[Saved data entries]
== Segment start ==

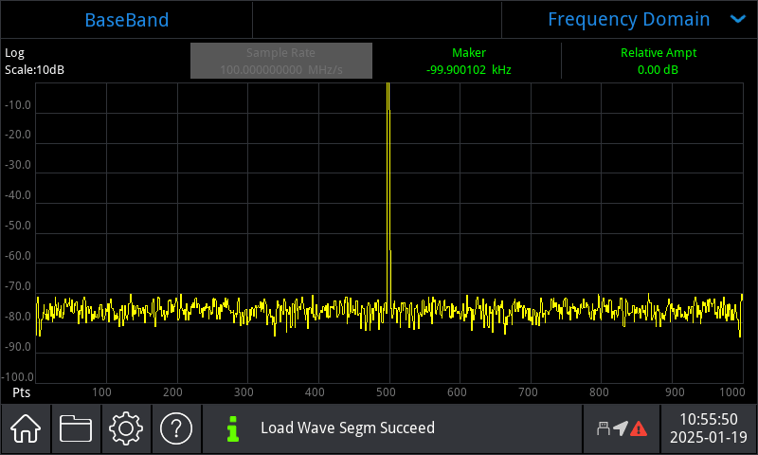The height and width of the screenshot is (455, 758).
Task: Click the date and time display
Action: 709,428
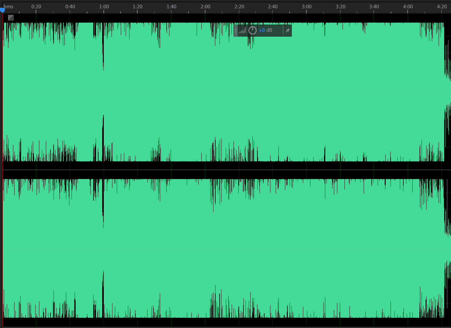Click the +0 dB gain value
451x328 pixels.
click(x=265, y=30)
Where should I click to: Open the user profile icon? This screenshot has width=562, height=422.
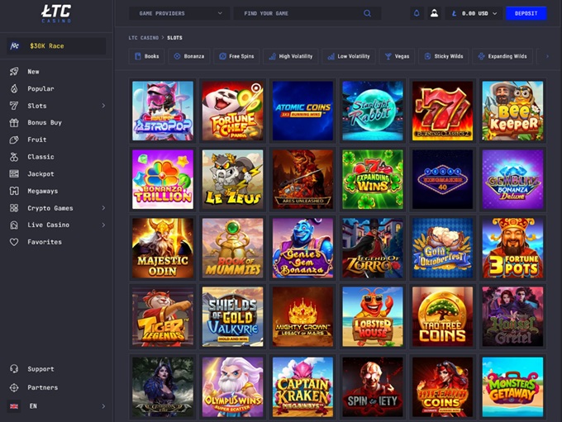pos(433,13)
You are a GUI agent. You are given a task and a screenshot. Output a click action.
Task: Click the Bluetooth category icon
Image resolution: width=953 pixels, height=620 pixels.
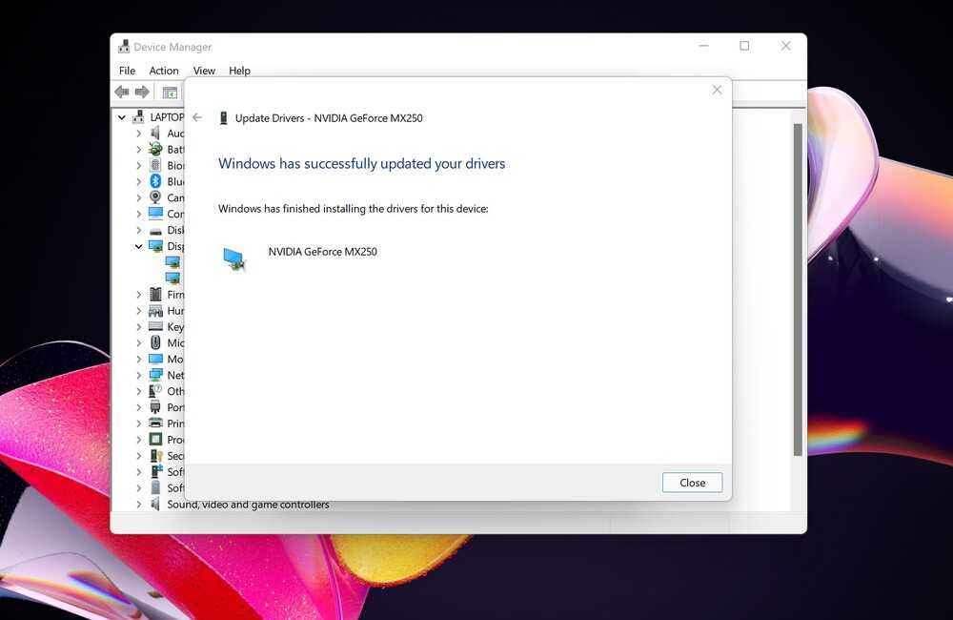point(155,181)
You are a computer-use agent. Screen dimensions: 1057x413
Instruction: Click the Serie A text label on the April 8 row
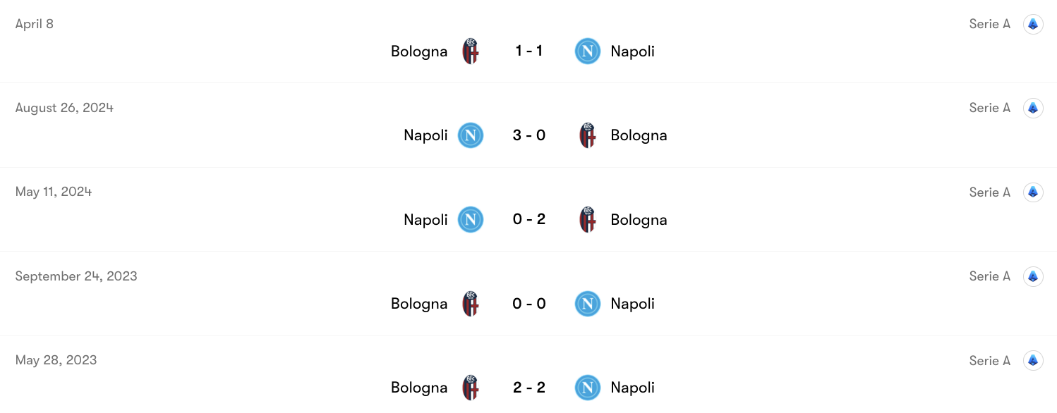(989, 23)
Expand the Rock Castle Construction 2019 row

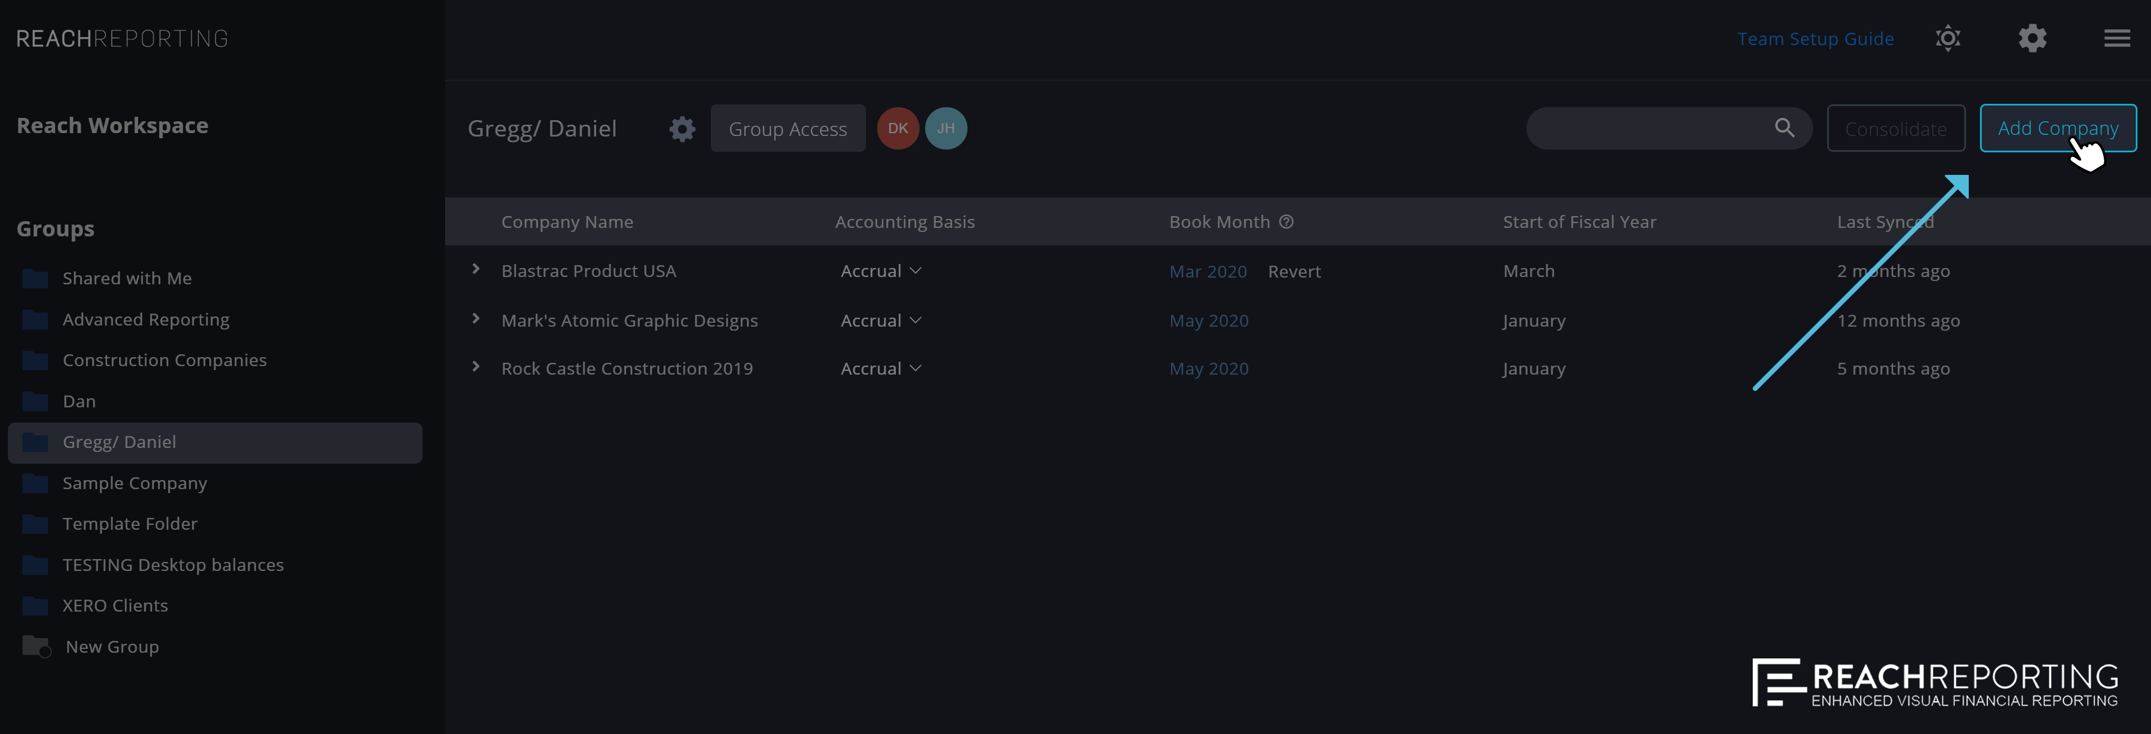(476, 366)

== Segment end ==

Goal of the exercise: From the line with "Where should I" down to the final line of the entries above, repeat each line exactly; omit the pictures.

Written answer:
Where should I click to: Open the user profile icon? This screenshot has width=562, height=422.
pos(433,13)
You are a GUI agent. You are given a task and a screenshot. Output a click action.
Task: Click the Bluetooth category icon
Image resolution: width=953 pixels, height=620 pixels.
point(155,181)
You are a computer-use agent. Screen dimensions: 1057x413
Instruction: Click the Serie A text label on the April 8 row
(989, 23)
Expand the Rock Castle Construction 2019 row

(476, 366)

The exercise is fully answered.